▶ [Record excerpts]:

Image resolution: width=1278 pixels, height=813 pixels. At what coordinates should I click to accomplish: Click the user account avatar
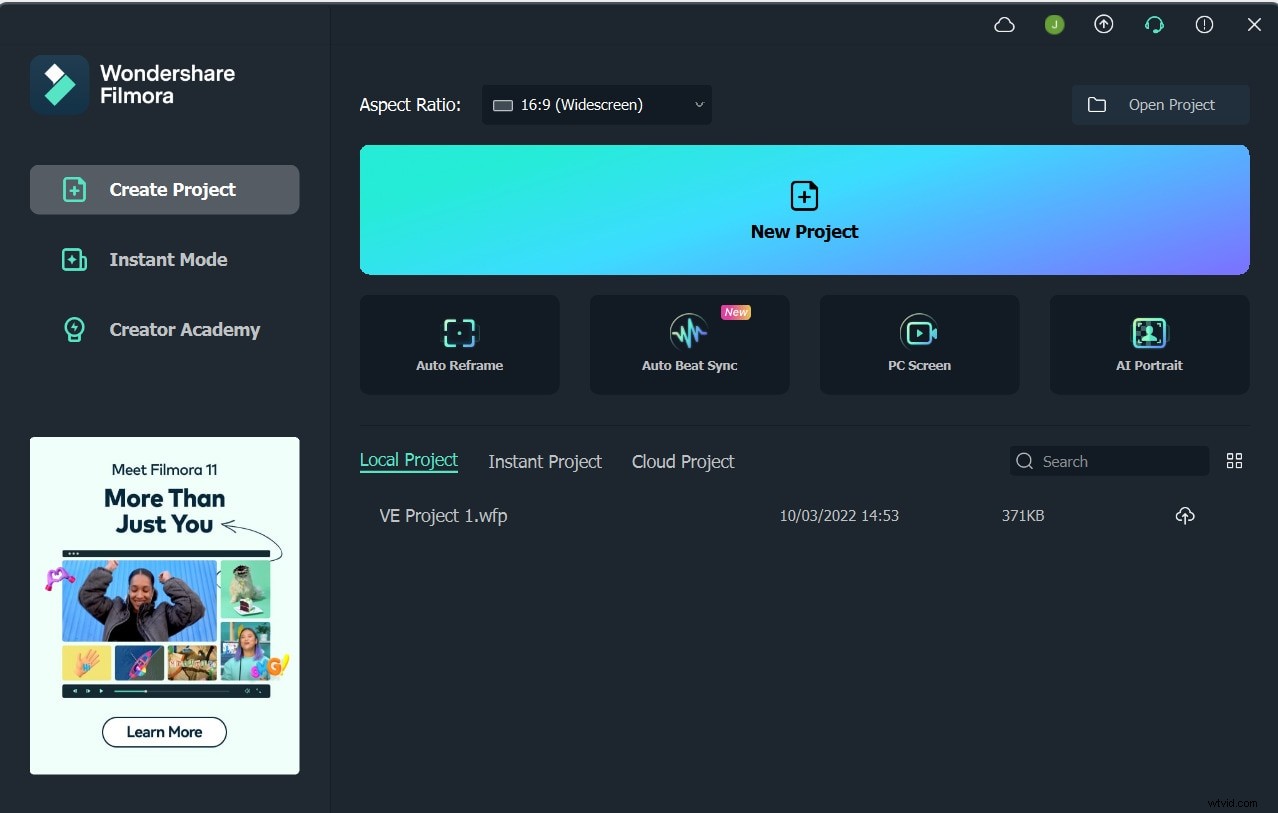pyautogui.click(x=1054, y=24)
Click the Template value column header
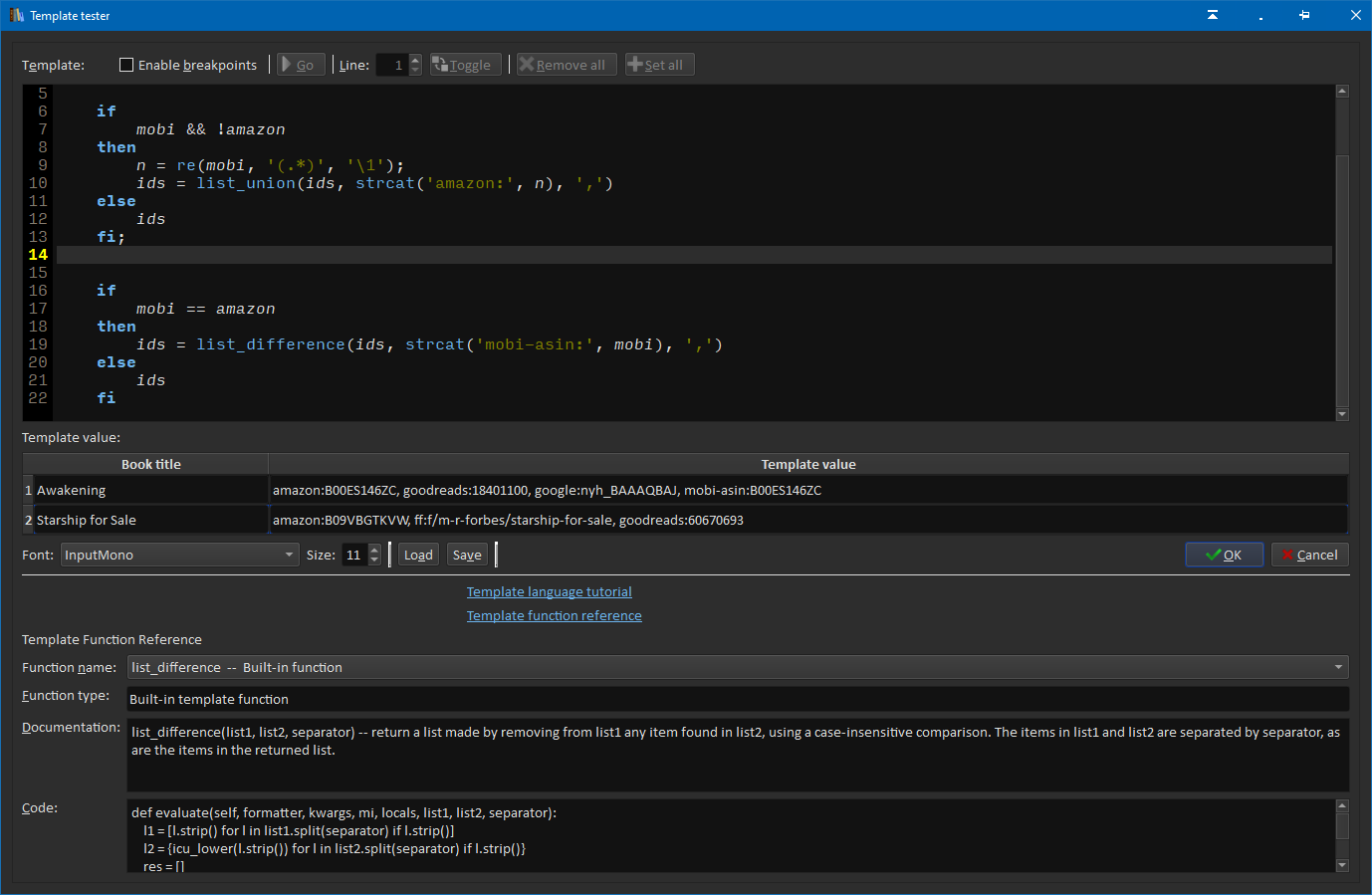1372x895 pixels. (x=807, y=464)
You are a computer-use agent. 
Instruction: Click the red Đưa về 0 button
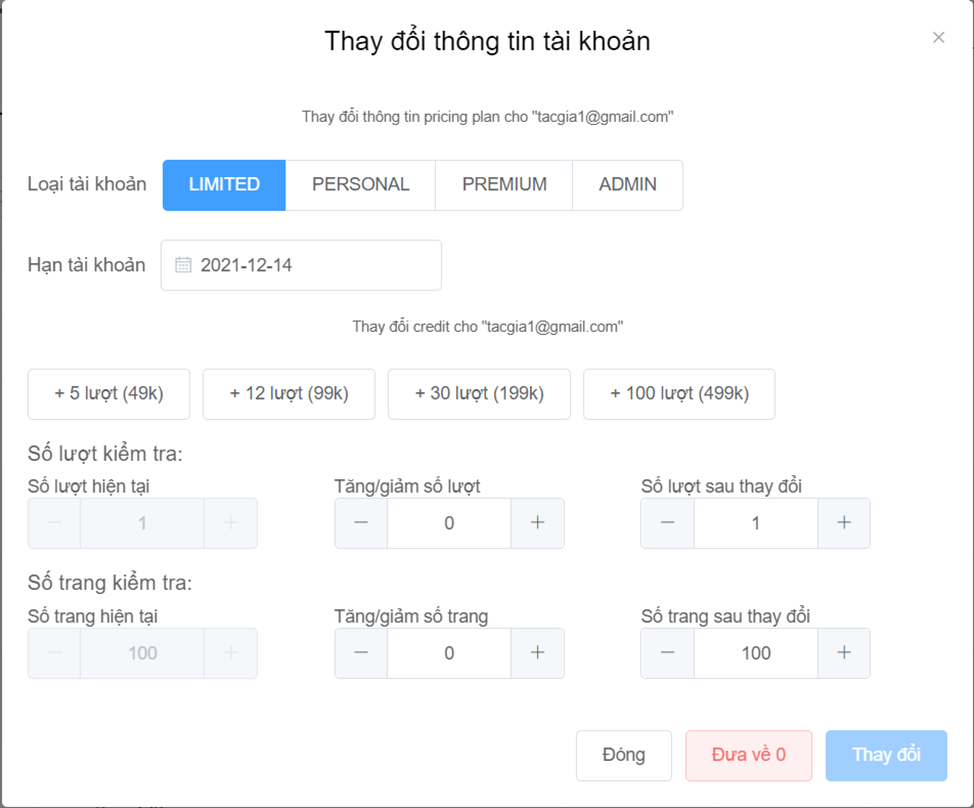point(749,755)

▶ [Required action]: Nothing but the lines from the line with "Click the Template value column header" through the last line of the listing above should be repeated, and pictures should be left out.

▶ [Answer to this task]:
Click the Template value column header
1372x895 pixels. (x=807, y=464)
You are a computer-use agent. 
Instruction: Click the red Đưa về 0 button
point(749,755)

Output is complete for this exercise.